**任务目标:** 将下面关于DBSCAN聚类的文本逐字完整写出。

当前位置:网站首页>【数据挖掘】任务6:DBSCAN聚类
【数据挖掘】任务6:DBSCAN聚类
2022-07-03 01:09:00 【zstar-_】
要求
编程实现DBSCAN对下列数据的聚类
数据获取:https://download.csdn.net/download/qq1198768105/85865302
导库与全局设置
from scipy.io import loadmat
import matplotlib.pyplot as plt
import numpy as np
from sklearn.cluster import DBSCAN
from sklearn import datasets
import pandas as pd
plt.rcParams['font.sans-serif'] = ["SimHei"]
plt.rcParams["axes.unicode_minus"] = False
DBSCAN 聚类参数说明
eps:ϵ-邻域的距离阈值,和样本距离超过ϵ的样本点不在ϵ-邻域内,默认值是0.5。
min_samples:形成高密度区域的最小点数。作为核心点的话邻域(即以其为圆心,eps为半径的圆,含圆上的点)中的最小样本数(包括点本身)。
若y=-1,则为异常点
由于DBSCAN生成的类别不确定,因此定义一个函数用来筛选出符合指定类别的最合适的参数。

**存储数据:**
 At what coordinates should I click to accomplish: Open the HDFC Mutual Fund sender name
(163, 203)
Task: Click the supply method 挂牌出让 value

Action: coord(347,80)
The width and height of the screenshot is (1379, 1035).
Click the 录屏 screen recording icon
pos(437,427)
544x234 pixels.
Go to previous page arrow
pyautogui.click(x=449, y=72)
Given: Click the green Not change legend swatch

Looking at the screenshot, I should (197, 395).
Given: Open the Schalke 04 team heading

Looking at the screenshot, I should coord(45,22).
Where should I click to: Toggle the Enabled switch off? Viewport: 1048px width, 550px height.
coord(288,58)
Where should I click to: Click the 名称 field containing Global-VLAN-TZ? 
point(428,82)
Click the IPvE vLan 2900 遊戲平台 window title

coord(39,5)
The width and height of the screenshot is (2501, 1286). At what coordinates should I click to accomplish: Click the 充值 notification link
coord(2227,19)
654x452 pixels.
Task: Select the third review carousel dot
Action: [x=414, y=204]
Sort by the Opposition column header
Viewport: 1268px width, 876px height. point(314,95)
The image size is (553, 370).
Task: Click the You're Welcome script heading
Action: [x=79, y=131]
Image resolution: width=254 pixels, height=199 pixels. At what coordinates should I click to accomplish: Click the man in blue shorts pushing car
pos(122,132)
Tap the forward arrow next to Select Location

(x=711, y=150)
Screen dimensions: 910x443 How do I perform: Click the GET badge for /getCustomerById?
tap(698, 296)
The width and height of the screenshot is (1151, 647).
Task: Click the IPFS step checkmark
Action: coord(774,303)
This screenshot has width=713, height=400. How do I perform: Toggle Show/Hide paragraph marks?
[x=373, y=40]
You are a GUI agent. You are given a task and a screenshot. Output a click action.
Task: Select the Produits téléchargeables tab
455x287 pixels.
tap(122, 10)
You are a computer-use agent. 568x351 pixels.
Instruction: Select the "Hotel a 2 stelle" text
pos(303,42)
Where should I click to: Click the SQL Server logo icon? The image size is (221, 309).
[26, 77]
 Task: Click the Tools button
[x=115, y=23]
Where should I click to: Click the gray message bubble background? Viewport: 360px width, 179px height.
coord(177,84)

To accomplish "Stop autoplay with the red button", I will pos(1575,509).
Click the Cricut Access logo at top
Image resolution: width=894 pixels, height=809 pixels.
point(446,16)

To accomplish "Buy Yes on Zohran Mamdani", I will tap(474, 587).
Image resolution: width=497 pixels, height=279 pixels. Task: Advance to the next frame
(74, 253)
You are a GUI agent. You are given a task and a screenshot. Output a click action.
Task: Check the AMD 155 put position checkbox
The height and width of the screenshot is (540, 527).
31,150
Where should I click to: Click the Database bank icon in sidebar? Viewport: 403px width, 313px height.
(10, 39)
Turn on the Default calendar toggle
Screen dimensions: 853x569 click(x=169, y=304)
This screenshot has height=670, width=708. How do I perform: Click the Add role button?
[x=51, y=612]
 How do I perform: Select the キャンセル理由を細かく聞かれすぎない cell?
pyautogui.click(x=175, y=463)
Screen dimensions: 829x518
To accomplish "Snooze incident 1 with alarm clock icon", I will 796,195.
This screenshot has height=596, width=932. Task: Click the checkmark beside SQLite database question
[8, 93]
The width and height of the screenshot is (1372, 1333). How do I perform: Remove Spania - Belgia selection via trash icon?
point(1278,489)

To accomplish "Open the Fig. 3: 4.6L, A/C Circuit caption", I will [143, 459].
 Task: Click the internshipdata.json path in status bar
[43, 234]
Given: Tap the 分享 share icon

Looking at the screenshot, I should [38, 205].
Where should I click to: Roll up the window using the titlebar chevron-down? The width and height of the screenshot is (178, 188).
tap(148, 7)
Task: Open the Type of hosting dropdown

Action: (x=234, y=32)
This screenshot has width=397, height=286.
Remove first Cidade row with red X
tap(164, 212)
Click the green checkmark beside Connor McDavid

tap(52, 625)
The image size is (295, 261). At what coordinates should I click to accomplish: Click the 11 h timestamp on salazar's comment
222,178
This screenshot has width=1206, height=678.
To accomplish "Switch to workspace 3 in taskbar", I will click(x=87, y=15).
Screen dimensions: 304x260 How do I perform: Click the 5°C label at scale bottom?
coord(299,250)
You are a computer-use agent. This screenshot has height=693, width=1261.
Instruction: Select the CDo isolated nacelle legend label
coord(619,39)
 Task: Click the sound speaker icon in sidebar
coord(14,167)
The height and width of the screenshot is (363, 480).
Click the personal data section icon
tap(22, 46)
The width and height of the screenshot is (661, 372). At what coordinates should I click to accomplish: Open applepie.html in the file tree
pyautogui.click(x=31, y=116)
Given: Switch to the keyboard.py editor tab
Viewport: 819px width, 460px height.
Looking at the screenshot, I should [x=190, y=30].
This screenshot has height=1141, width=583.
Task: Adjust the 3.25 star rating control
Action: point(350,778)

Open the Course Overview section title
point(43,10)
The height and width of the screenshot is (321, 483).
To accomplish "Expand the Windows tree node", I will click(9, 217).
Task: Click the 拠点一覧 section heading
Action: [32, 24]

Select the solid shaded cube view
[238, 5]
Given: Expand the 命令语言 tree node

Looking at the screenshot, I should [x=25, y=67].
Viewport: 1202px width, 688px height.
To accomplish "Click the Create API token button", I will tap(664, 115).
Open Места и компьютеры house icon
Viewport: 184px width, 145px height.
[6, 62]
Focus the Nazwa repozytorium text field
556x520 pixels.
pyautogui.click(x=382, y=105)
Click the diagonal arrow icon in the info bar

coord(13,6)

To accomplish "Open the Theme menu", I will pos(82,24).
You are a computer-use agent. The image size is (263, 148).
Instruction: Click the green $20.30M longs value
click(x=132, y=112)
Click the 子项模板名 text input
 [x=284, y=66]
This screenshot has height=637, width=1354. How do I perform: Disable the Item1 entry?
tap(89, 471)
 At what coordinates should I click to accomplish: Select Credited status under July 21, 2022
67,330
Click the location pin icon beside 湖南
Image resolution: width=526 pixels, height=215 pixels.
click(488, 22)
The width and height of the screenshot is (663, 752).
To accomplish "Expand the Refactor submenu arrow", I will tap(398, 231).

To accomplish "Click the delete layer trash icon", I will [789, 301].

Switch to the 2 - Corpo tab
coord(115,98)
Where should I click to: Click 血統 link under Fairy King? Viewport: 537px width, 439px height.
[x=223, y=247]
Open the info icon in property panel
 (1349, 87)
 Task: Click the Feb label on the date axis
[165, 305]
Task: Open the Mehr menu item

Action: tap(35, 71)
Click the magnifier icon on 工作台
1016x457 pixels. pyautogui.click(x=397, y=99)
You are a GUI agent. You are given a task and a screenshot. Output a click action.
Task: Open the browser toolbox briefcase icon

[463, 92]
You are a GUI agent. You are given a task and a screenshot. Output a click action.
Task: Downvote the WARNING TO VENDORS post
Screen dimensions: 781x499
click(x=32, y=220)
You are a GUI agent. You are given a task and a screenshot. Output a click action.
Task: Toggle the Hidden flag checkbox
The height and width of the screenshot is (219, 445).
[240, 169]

**输出结果:**
当前位置:网站首页>【数据挖掘】任务6:DBSCAN聚类
【数据挖掘】任务6:DBSCAN聚类
2022-07-03 01:09:00 【zstar-_】
要求
编程实现DBSCAN对下列数据的聚类
数据获取:https://download.csdn.net/download/qq1198768105/85865302
导库与全局设置
from scipy.io import loadmat
import matplotlib.pyplot as plt
import numpy as np
from sklearn.cluster import DBSCAN
from sklearn import datasets
import pandas as pd
plt.rcParams['font.sans-serif'] = ["SimHei"]
plt.rcParams["axes.unicode_minus"] = False
DBSCAN 聚类参数说明
eps:ϵ-邻域的距离阈值,和样本距离超过ϵ的样本点不在ϵ-邻域内,默认值是0.5。
min_samples:形成高密度区域的最小点数。作为核心点的话邻域(即以其为圆心,eps为半径的圆,含圆上的点)中的最小样本数(包括点本身)。
若y=-1,则为异常点
由于DBSCAN生成的类别不确定,因此定义一个函数用来筛选出符合指定类别的最合适的参数。